Het was de vooravond van de parlementsverkiezingen. Ik had de hele dag hard gewerkt en had me bij thuiskomst omgekleed van keurig mantelpakje naar comfortabele slobberende outfit. Je kon mij rekenen tot de categorie ‘zwevende kiezer’. Ik wist nog altijd niet wat ik morgen zou gaan stemmen. Na het eten ging ik op de bank liggen, en zette de tv aan. Verkiezingsdebat. De lijsttrekkers zetten hun beste beentje voor. Geen persoonsgerichte kwinkslagen maar een inhoudelijk debat, zo leek het. Nu zou het toch wel gauw duidelijk worden wat ik moest gaan stemmen. Ik lag tevreden op de bank te kijken, met de kat op mijn benen. Loom trok ik het elastiekje los dat mijn haar de hele dag in een keurslijf had gehouden. De kat speelde even met mijn losse haarspeldjes, terwijl ik vermoeid in mijn ogen wreef. Daardoor kwam de eyeliner in contact met de mascara en samen met het beetje oogschaduw dat nog over was, begonnen ze van hun plaats te komen, waardoor ik wat zwartsel onder mijn contactlens kreeg. Au! Door mijn plotselinge schrikbeweging wreef ik de lens ook nog eens van zijn plaats. Hij klemde zich ergens op mijn oogwit vast. Ik zag de lijsttrekkers nu nog maar met één oog scherp, terwijl mijn andere oog pijnlijk protesteerde tegen de misplaatste lens. Ik tastte wat machteloos om mij heen, op zoek naar een handig spiegeltje binnen handbereik, aangezien de poes reeds moegespeeld in de slaap der onschuldigen verzeild was geraakt en ik mij niet onder hem vandaan zou kunnen wurmen zonder zijn rust te verstoren.

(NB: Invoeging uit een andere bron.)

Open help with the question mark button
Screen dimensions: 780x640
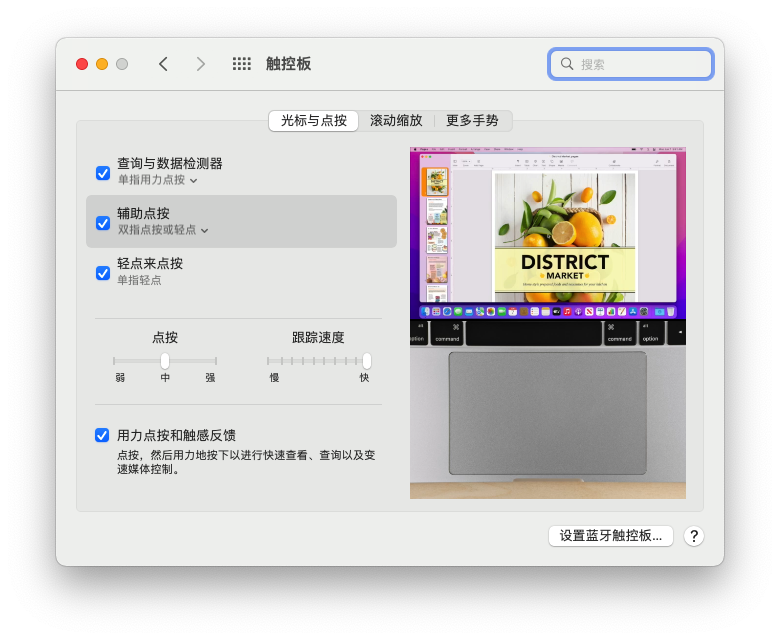[694, 536]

Een spiegeltje was nergens te vinden. Ik probeerde het nog even uit te houden. Maar terwijl de lijsttrekkers de slotfase van het debat in werden gemanoeuvreerd door de twee paradepaardjes van de Nederlandse politieke journalistiek, maakte mijn misplaatste lens mij duidelijk dat het zo echt niet langer kon.

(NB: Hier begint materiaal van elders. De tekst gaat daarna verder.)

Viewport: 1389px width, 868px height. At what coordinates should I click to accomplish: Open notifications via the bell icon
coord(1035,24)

Behoedzaam probeerde ik onder de poes vandaan te schuiven, die natuurlijk onmiddellijk ontwaakte en mij met zijn twee uiterst scherp ziende ogen verwijtend aankeek. Ik liep op de tast naar de spiegel in het toilet, waar ik na lang zoeken eindelijk de dolende lens achter mijn ooglid aantrof en op zijn plaats kon zetten. Nu kon ik mezelf aankijken. Ai. Ik zag een nogal verlopen type, gehuld in vodden, grote zwartgeverfde wallen en strepen onder haar ogen, slierten haar met hier en daar een bungelend haarspeldje treurig langs haar wangen, en dan dat ene bloeddoorlopen oog. Het was wel duidelijk. Ik moest morgen maar gaan stemmen voor de partij die het opnam voor sociaal zwakkeren.

Categorieën: Politiek

4 reacties

ctrl · 2 mei 2003 op 21:31

Sp?

Yoyogro · 2 mei 2003 op 22:52

Jij mag nooit meer raden.

Yoyogro

Kees Schilder · 3 mei 2003 op 09:33

Vind je column erg goed!!
groet
kees

Clueless · 4 mei 2003 op 22:32

In één adem uitgelezen, anticiperend op de ‘clue’ – die overigens niet teleurstelde. Leuke column!